> Selected text
________________

Reputation: 187
I am using QThreadPool to run a worker that has function to create then clear huge QVector and write huge size of file. However, every time one worker reach that lines (QVector::clear/QFile::close) all the threads got freeze and will continue when it is finished.
Is someone has any suggestion to overcome this situation ? To have other threads still capable to run normal when in one of the worker run those two functions. For QFile::close, I tried to use QFile::flush in my iteration instead of close() in the end of iterations, but it's not helping the performance.
This is the codes when the thread getting slower when clearing the vector
main.cpp
#include "mainwindow.h"
#include <QApplication>
int main(int argc, char *argv[])

________________

> Provided information
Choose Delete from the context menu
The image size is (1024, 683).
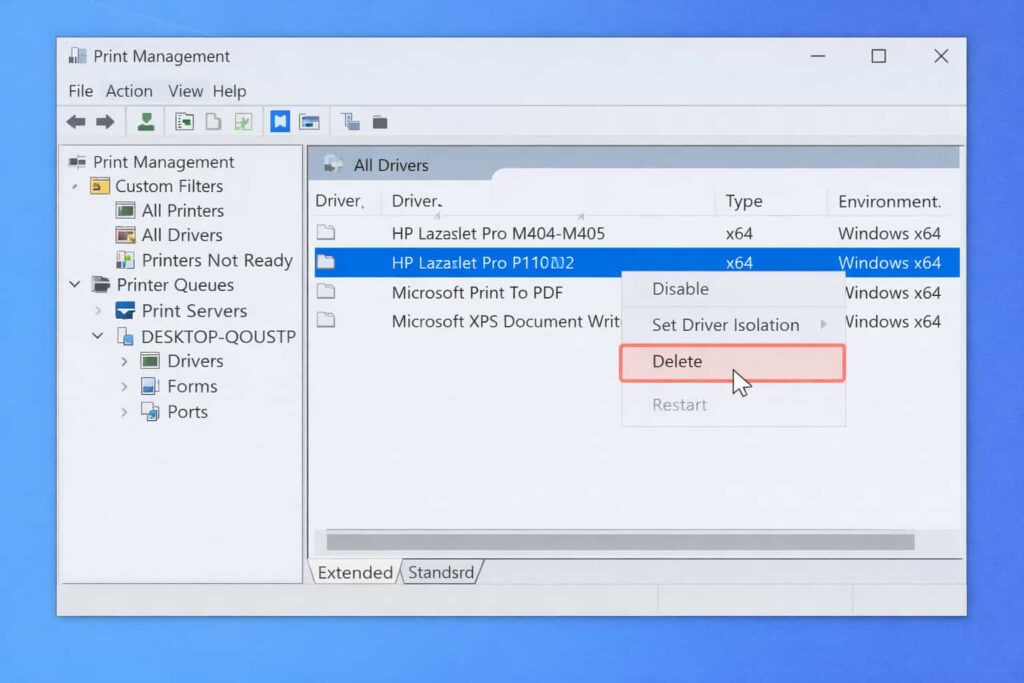[677, 362]
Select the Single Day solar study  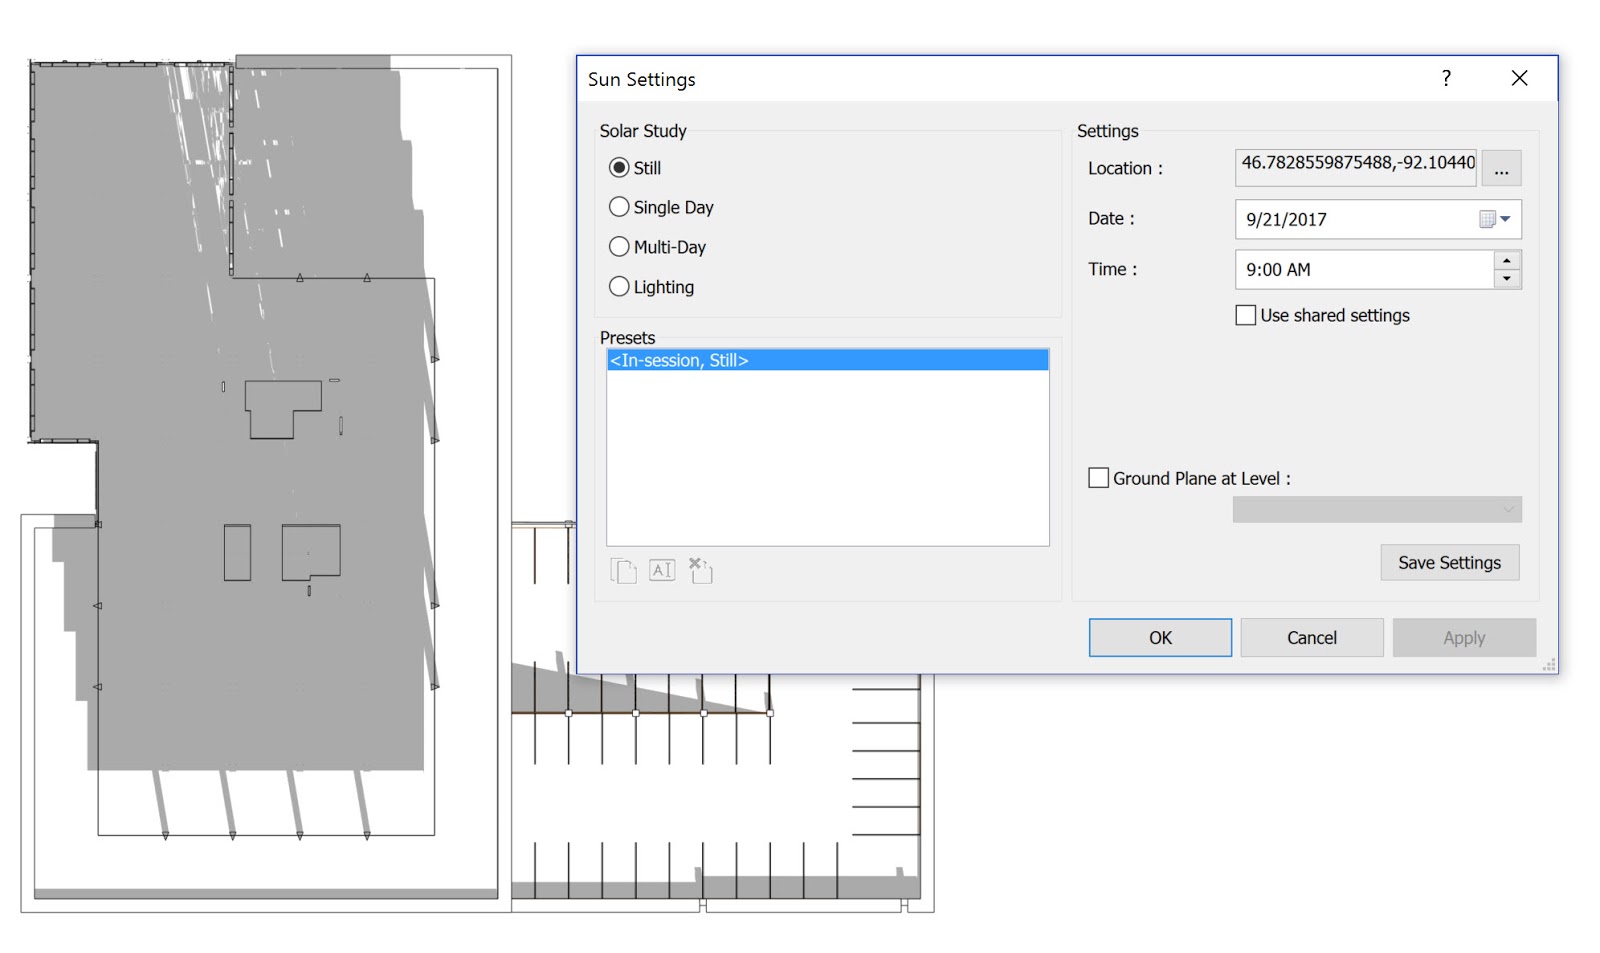click(x=619, y=207)
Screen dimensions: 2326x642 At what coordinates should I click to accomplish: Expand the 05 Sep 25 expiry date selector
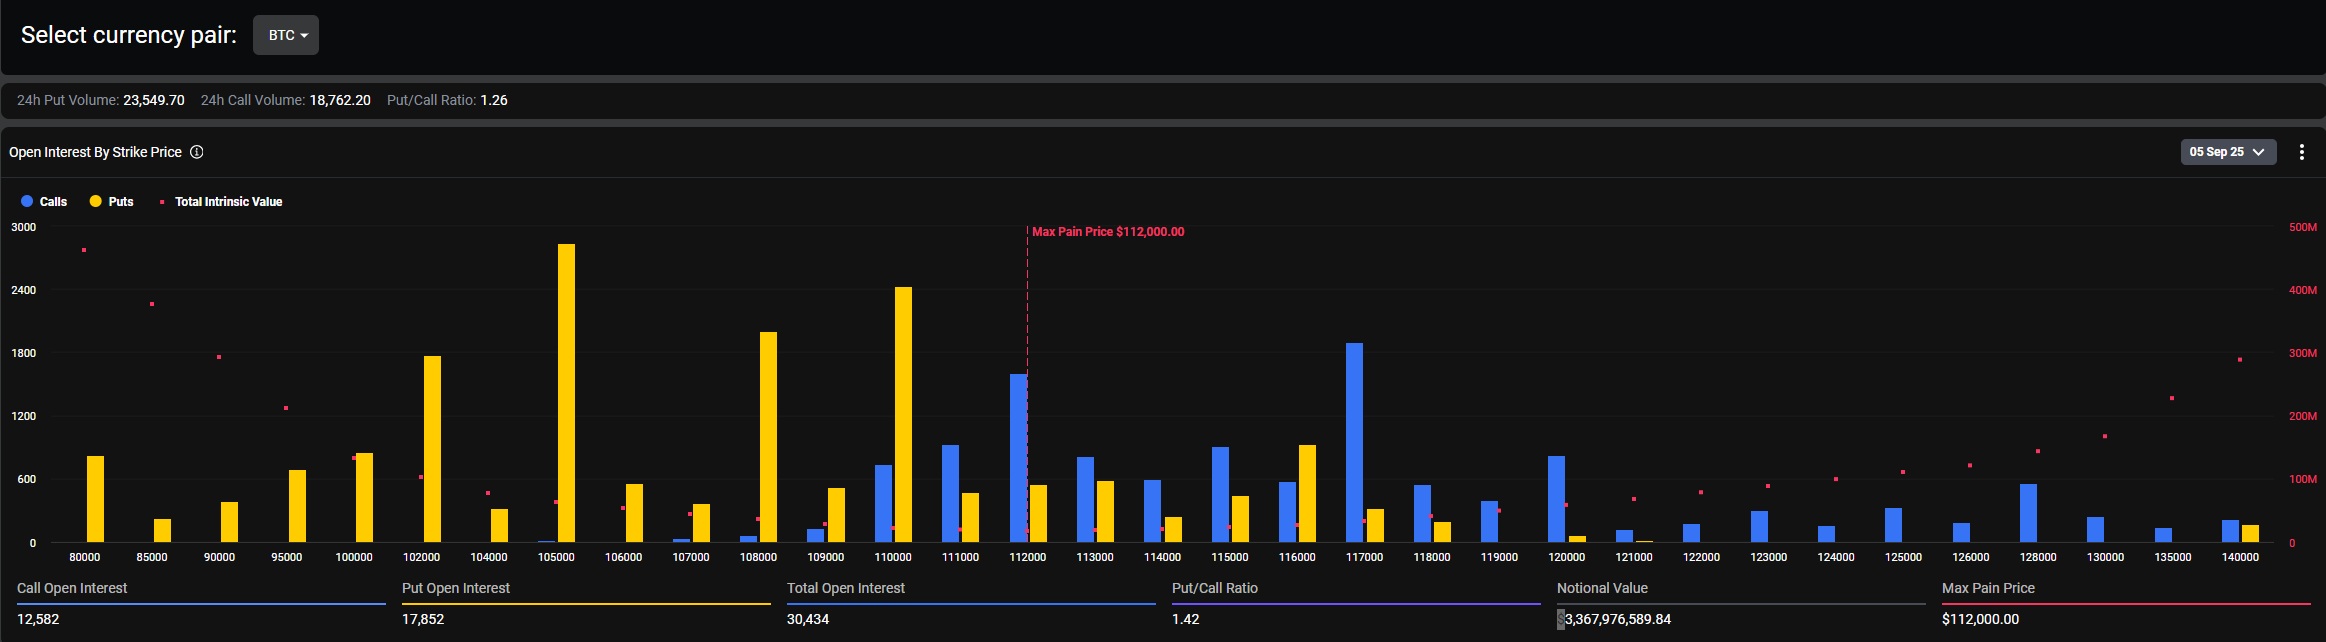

________________

> Problems and tasks
- A) Echo the QThreadPool post word for word, everything from "Reputation: 187" down to "helping the performance.".
- B) Answer these about the QThreadPool post:
(i) Which Qt class does the poster use to run the worker?
(ii) What did the poster try calling in each iteration in place of close() at the end?
(iii) What reputation figure appears at the top?
- C) Pick up the QThreadPool post where it stops and carry it on.

> Answers for the exercise
- A)
Reputation: 187
I am using QThreadPool to run a worker that has function to create then clear huge QVector and write huge size of file. However, every time one worker reach that lines (QVector::clear/QFile::close) all the threads got freeze and will continue when it is finished.
Is someone has any suggestion to overcome this situation ? To have other threads still capable to run normal when in one of the worker run those two functions. For QFile::close, I tried to use QFile::flush in my iteration instead of close() in the end of iterations, but it's not helping the performance.

- B)
(i) QThreadPool
(ii) QFile::flush
(iii) 187

- C)
{
QApplication a(argc, argv);
MainWindow w;
w.show();
return a.exec();
}
mainwindow.h
#ifndef MAINWINDOW_H
#define MAINWINDOW_H
#include <QMainWindow>
namespace Ui {
class MainWindow;
}
class MainWindow : public QMainWindow
{
Q_OBJECT
public:
explicit MainWindow(QWidget *parent = nullptr);
~MainWindow();
private slots:
void on_start_pushButton_clicked();
private:
Ui::MainWindow *ui;
};
#endif // MAINWINDOW_H
mainwindow.cpp
#include "mainwindow.h"
#include "ui_mainwindow.h"
#include "worker.h"
#include <QDebug>
#include <QSharedPointer>
#include <QThread>
#include <QThreadPool>
MainWindow::MainWindow(QWidget *parent) :
QMainWindow(parent),
ui(new Ui::MainWindow)
{
ui->setupUi(this);
on_start_pushButton_clicked();
}
MainWindow::~MainWindow()
{
delete ui;
}
void MainWindow::on_start_pushButton_clicked()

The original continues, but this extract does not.